More than a thousand individual collectors have contributed to the growth and development of the algal herbarium.
The Museum has acquired several significant herbaria where the former owner was not the collector (eg Shuttleworth's Herbarium). We also have collections made on expeditionary voyages.
An important point in the history of the Museum algal collection was the amalgamation in 1970 of the Museum and Kew collections. This doubled the size of the collections, dramatically increasing the number of type and historically important specimens held here.
The earliest algal specimens held in the Museum are included within the Sir Hans Sloane Herbarium. This represents part of the founding collection of the Museum with material dating from the early 1600s to the mid 1700s.
Of particular note are the collections of Adam Buddle which are incorporated here and include seaweed specimens collected from UK shores in the 1690s.
Historical specimens provide a window into the past and can provide information on environmental change and species ranges extensions or contractions over time.
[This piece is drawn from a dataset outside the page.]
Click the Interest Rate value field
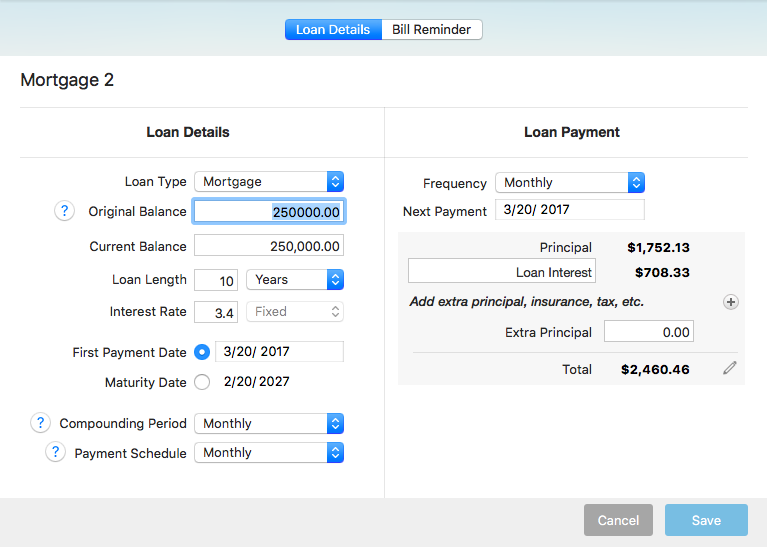This screenshot has height=547, width=767. point(216,312)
For example, this specimen of Bostrychia scorpioides (right), a seaweed of salt marsh habitats, was collected in 1797 from the radically altered landscape of Wisbech, Cambridgeshire, which is now some 10 miles from the coast!
Recent important collections are the vouchers for field research and/or published revisions and floras (such as the Museum-supported 'Seaweeds of the British Isles' series). Collectors include JA Brodie, YM Chamberlain, WF Farnham, LM Irvine, CA Maggs, JH Price and I Tittley.